Listed Building – Grade II
- Official name: Corn Exchange and Clinton Rooms
- Designated: 30 November 1995
- Reference no.: 1255190

= Corn Exchange, Nottingham =

Commercial building in Nottingham, Nottinghamshire, England

The Corn Exchange is a commercial building in Thurland Street, Nottingham, Nottinghamshire, England. The structure, which is now used as an events venue, is a Grade II listed building.

==History==
Until the mid-19th century, corn merchants in Nottingham carried out their trade in the northwest corner of the Nottingham Exchange. In the early 1840s, a group of local businessmen decided to form a private company, to be known as the "Nottingham Corn Exchange Company", to finance and commission a purpose-built corn exchange for the town. The site they selected had been occupied by Thurland Hall, which dated from 1458, but was demolished in the 1830s. Henry Pelham-Clinton, 4th Duke of Newcastle, whose seat was at Clumber Park, gave permission for his land to be used in 1845.

The building was designed by Thomas Chambers Hine in the Italianate style, built in red brick with ashlar stone dressings at a cost of £3,000, and was officially opened on 6 April 1850. The design involved a symmetrical main frontage of five bays facing Thurland Street, with the end bays slightly projected forward. The central section of three bays featured round headed openings with archivolts and voussoirs on the ground floor and cross windows with architraves and segmental-headed pediments on the first floor. The outer bays featured openings with archivolts and voussoirs on the ground floor and mullioned casement windows with architraves and segmental-headed pediments on the first floor. There were quoins at the corners and a terracotta frieze with strapwork, a modillioned cornice and a parapet at roof level. Internally, the principal room the main hall, which was 77 feet long and 55 feet wide.

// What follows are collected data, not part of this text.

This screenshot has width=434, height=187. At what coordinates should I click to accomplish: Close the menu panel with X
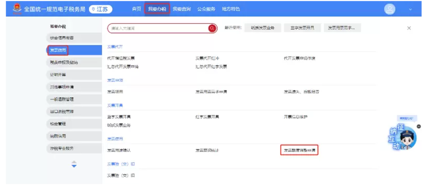point(409,28)
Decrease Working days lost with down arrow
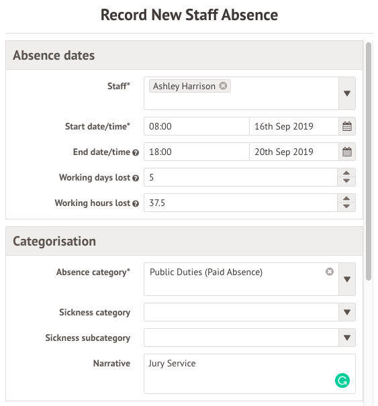Screen dimensions: 378x406 click(346, 181)
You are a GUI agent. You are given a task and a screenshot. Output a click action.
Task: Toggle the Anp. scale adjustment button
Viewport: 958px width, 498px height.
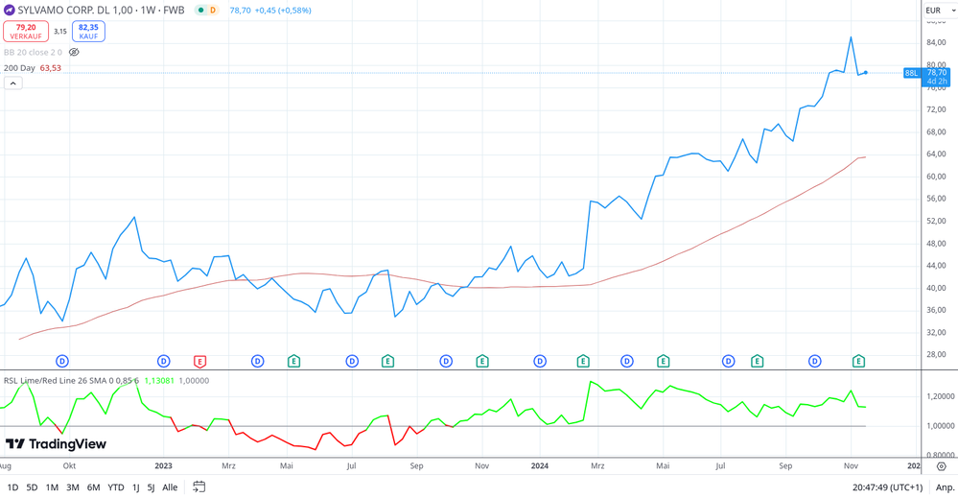click(x=944, y=487)
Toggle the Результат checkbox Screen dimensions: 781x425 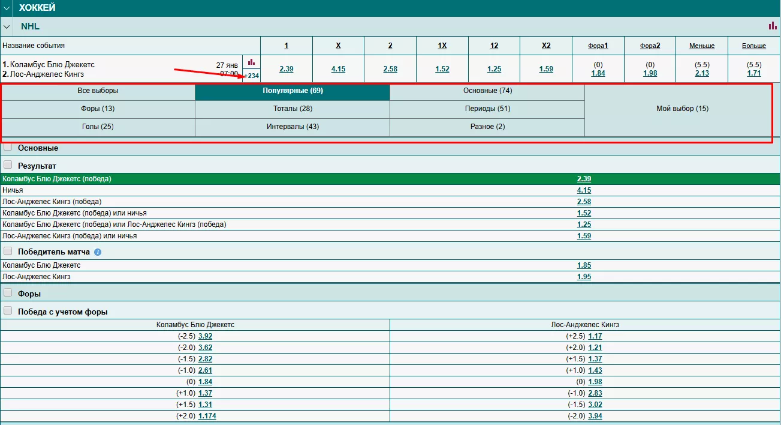coord(8,164)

The Nottingham Chamber of Commerce, which was formed in the building in 1863, retained offices in the building for many years. However, the use of the building as a corn exchange declined significantly in the wake of the Great Depression of British Agriculture in the late 19th century. The building subsequently operated as a public events venue: functions held there in the early 20th century included the annual exhibition of the Nottingham Society of Artists, and, in April 1922, it hosted the Thirtieth Annual Conference of the Independent Labour Party.

Later in the century, the building operated as a concert venue known as the "Clinton Rooms" (the name recalled the Pelham-Clinton family): performers included the avant-pop group Stereolab in March 1996. It went on to serve as O'Reilly's, a public house with an Irish theme, from the late 1990s, the Jongleurs Comedy Club, a theatrical venue with a comedy theme, from 2010, and the Roxy Ball Room, a dance venue with an indoor sports theme, from 2017.